Gary G. Borisy became the MBL’s13th Director and 3rd CEO in 2006. He came to the MBL from Northwestern University where he was Associate Vice President for Research and the Leslie B. Arey Professor of Cell and Molecular Biology in the Feinberg School of Medicine. He received his B.S. in biochemistry and his Ph.D. in biophysics from the University of Chicago. After serving a postdoctoral fellowship in H. E. Huxley's Laboratory of Molecular Biology at the MRC in Cambridge, England, he joined the faculty of the University of Wisconsin, Madison. He spent 32 years at Madison, rising through the professional ranks to Chairman of the Laboratory of Molecular Biology and Perlman-Bascom Professor of Life Sciences, before moving to Northwestern in 2000. Dr. Borisy is the author of more than 200 papers and the editor of two books and has received numerous professional honors throughout his career, including an NIH MERIT Award and membership in the American Academy of Arts and Sciences. He served as president of the American Society for Cell Biology (2003); and received the Carl Zeiss Award in 2005 from the German Society for Cell Biology. He currently is a member of the Steering Committee and Chair of the Distinguished Advisory Board for the Encyclopedia of Life project, an unprecedented global effort to document all 1.8 million named species of animals, plants, and other forms of life on Earth, and is also a member of the Board of Scientific Counselors of the National Heart Lung and Blood Institute and the Scientific Advisory Board of the biotech company CombinatoRx.
John E. Dowling, President of the MBL Corporation, will introduce Dr. Borisy. Dr. Dowling received his A.B. and Ph.D. from Harvard University. He taught in the Biology Department at Harvard from 1961 to 1964, first as an Instructor, then as Assistant Professor. In 1964 he moved to Johns Hopkins University, where he held an appointment as Associate Professor of Ophthalmology and Biophysics. He returned to Harvard as Professor of Biology in 1971, and he is now the Gund Professor of Neurosciences and a Harvard College Professor. Professor Dowling was Chairman of the Biology Department at Harvard from 1975 to 1978, served as Associate Dean of the Faculty of Arts and Sciences from 1980 to 1984, and was Master of Leverett House at Harvard from 1981 to 1998. He is a Fellow of the American Academy of Arts and Sciences, a member of the National Academy of Sciences, and a member of the American Philosophical Society. He has received numerous awards throughout his career including the Friedenwald Medal from the Association of Research in Ophthalmology and Vision, the Annual Award of the New England Ophthalmological Society, and the Llura Ligget Gund Award for Lifetime Achievement and Recognition of Contribution to Foundation Fighting Blindness. In 1987 he received a National Eye Institute MERIT Award, and he was granted an honorary M.D. degree by the University of Lund (Sweden) in 1982.

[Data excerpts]
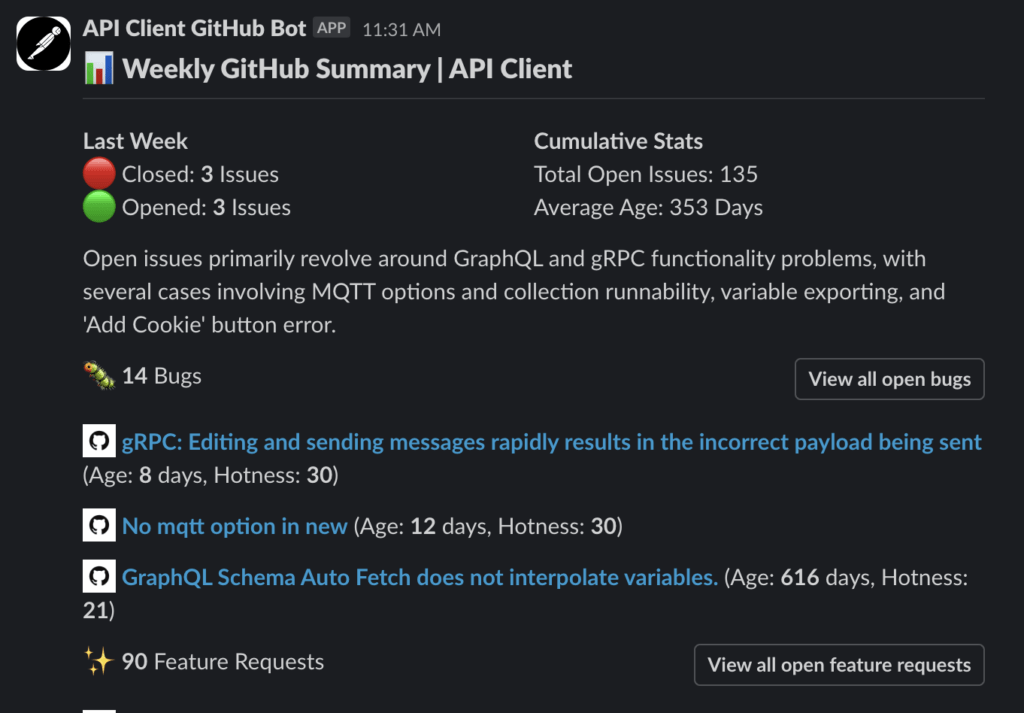1024x713 pixels.
Task: Click the bug emoji beside 14 Bugs
Action: (x=99, y=375)
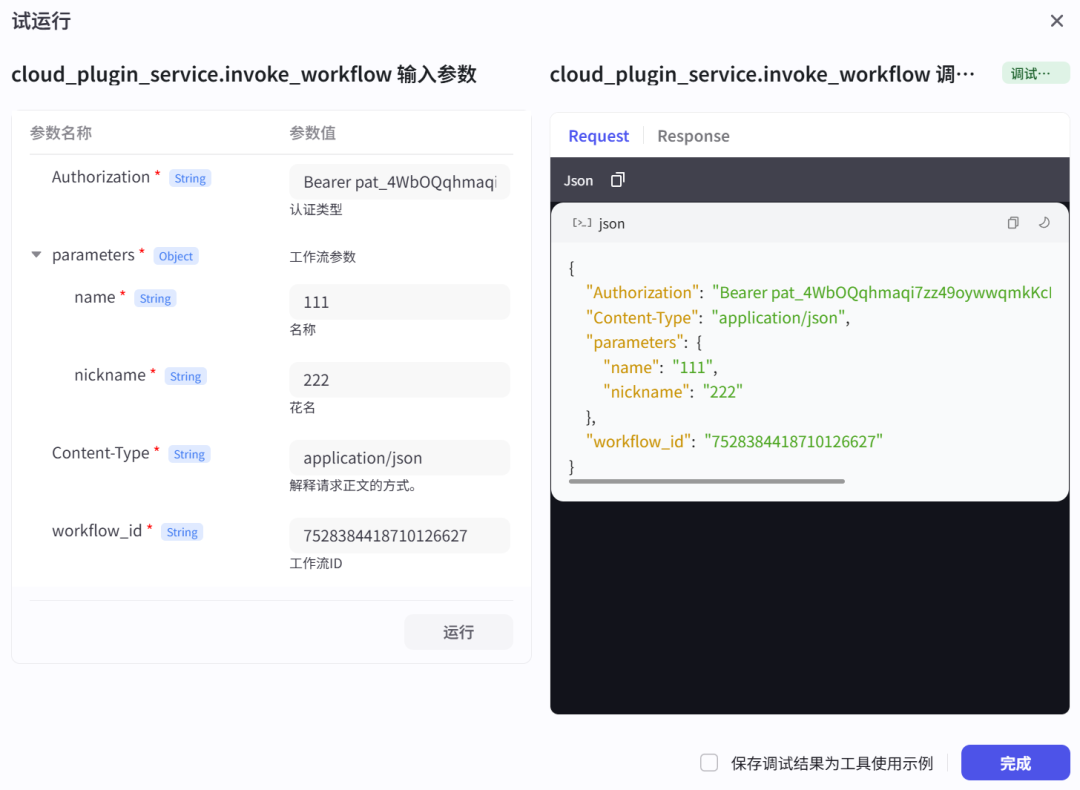Click the green 调试 status badge
Viewport: 1080px width, 790px height.
[x=1035, y=74]
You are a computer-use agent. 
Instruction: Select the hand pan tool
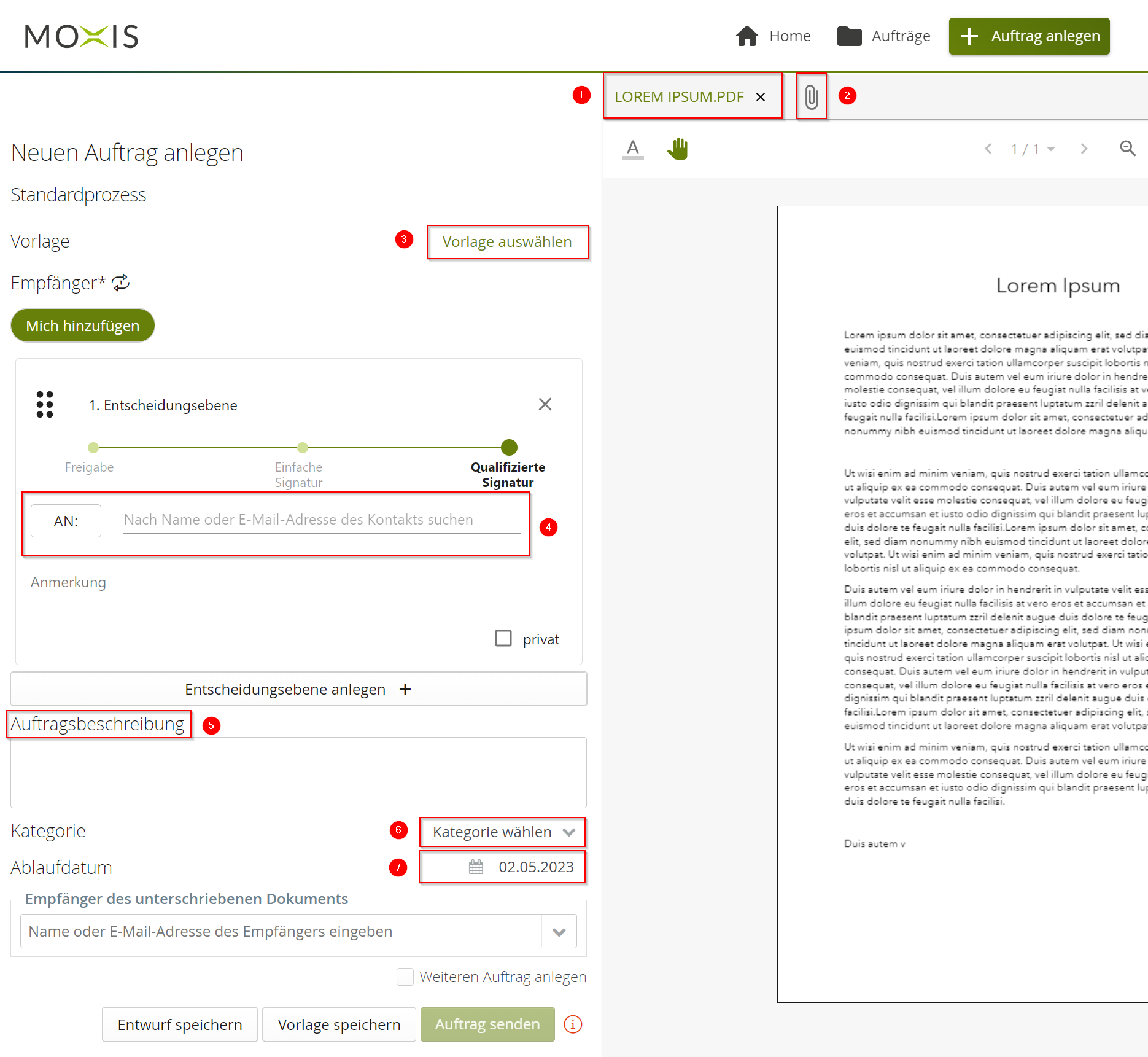pos(678,149)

REQUIRED WORK:
Answer these questions from the biographical text:
(a) In what year did Gary G. Borisy move to Northwestern?
(b) How many years did Borisy spend at Madison?
(c) Which university granted John E. Dowling an honorary M.D. degree, and in what year?
Answer using only the biographical text.

RESPONSE:
(a) 2000
(b) 32 years
(c) The University of Lund (Sweden), in 1982